Melhor calar, pois a burrice não é de hoje
"Um pensador como Kant, cujo senso de humor poucos percebem, escreveu em seu Ensaio sobre as Doenças Mentais que a burrice é uma doença. Ao burro, diferente do ingênuo ou do louco, falta entendimento. Aquela capacidade de pensamento que nos permite conversar com os outros e entender o que dizem e até mesmo o que lhes dizemos. Quantos falam sem pensar? Nietzsche, por sua vez, falou da estupidez de um jeito mais simples: uso de viseiras, ou “estreitamento da perspectiva”. Mas somente com Bouvard e Pecuchét, de Flaubert (publicado no Brasil pela editora Estação Liberdade), é que a crítica à burrice atinge seu ápice ao tocar no caso sempre notável da burrice dos inteligentes e da inteligência dos burros. Ou dos que, querendo ser inteligentes, são sempre os mais abestalhados. O erro dos dois amigos trapalhões criados por Flaubert era a crença de que a informação e a experimentação seriam suficientes para o sucesso da ciência. Ao final de Bouverd e Pécuchet, o famoso Dicionário das Ideias Prontas, um fichário de preconceitos de pensamento, é a prova linguística e histórica da acomodação mental que se expressa em palavras e da incapacidade de compreender que está em sua base."

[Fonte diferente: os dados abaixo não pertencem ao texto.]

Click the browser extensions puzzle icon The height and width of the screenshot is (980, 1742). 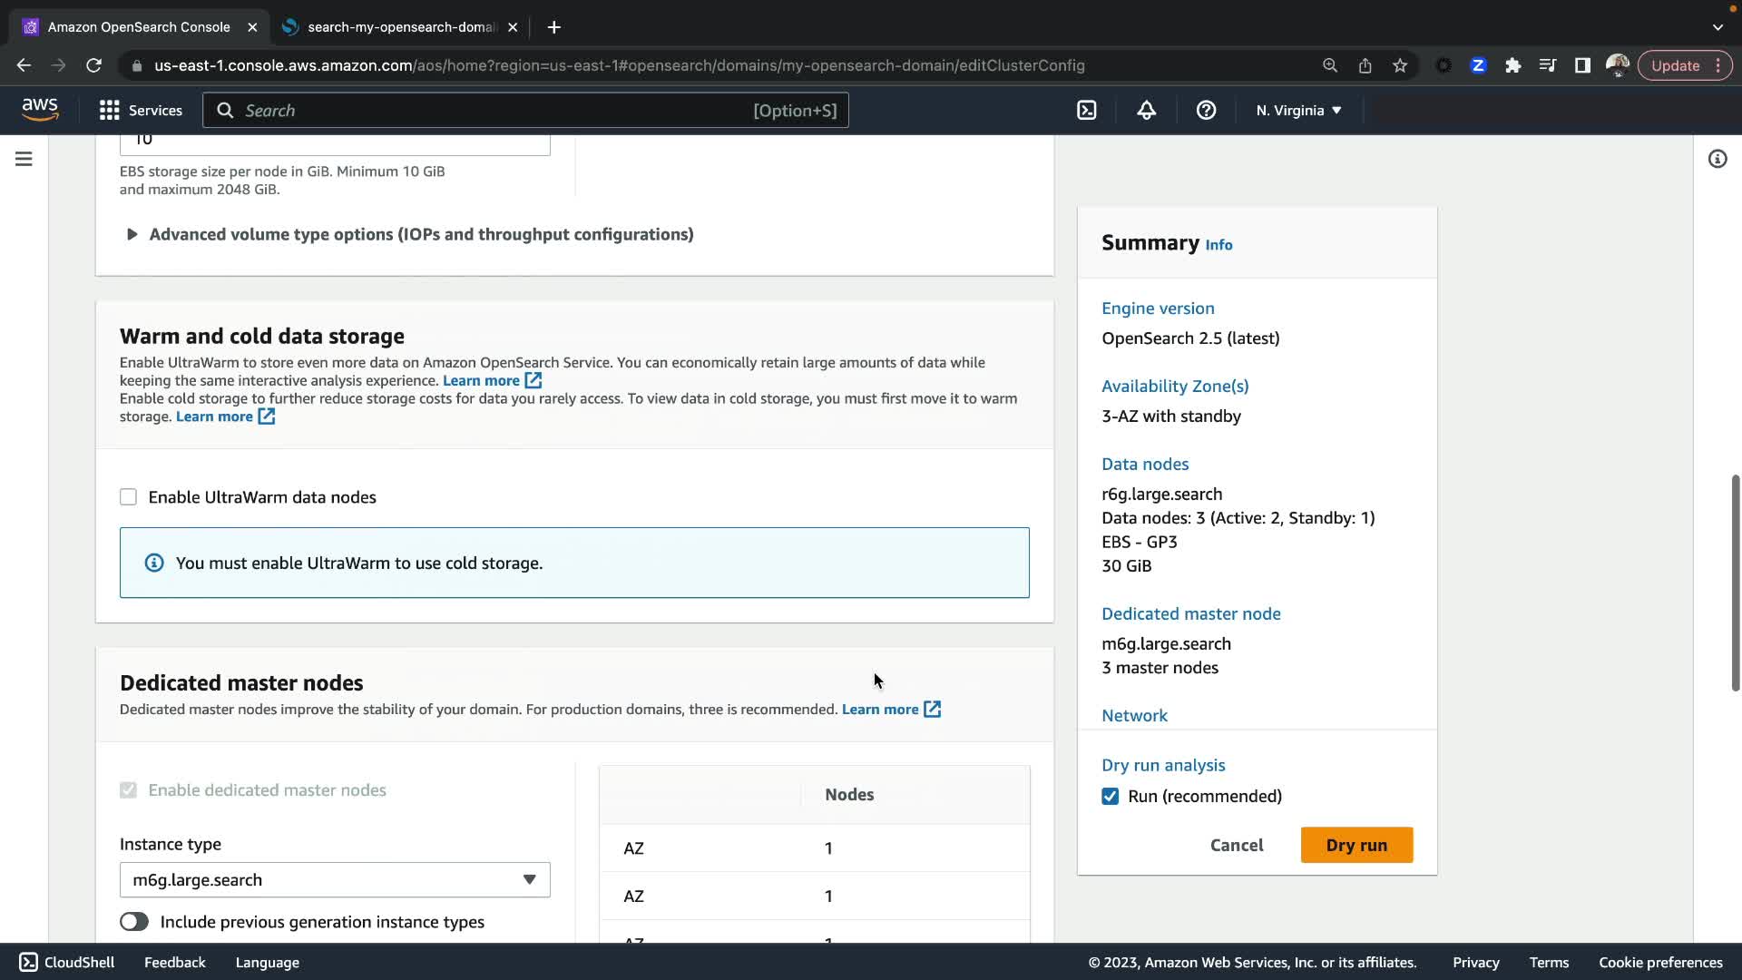tap(1512, 65)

A burrice como categoria moral
Na história a burrice aparece como uma categoria do pensamento marcada justamente pela ausência de raciocínio. Theodor Adorno percebeu que ela é uma categoria moral. Adorno compara a burrice a uma paralisia. Se o corpo é paralisado por um ferimento físico, o espírito o é pelo medo. A burrice, diz ele, é uma cicatriz que surge de uma inibição e que se transforma em repetição. É uma deformação relativa à capacidade de pensar, de criar – quem repete pode nunca inventar nada –, mas também de agir daquele que teve experiências tão negativas a ponto de se tornar burro. Não é burro apenas quem pensa errado, mas quem pensa com inibição. Quem age de modo inibitório também. O medo seria o seu moto inevitável.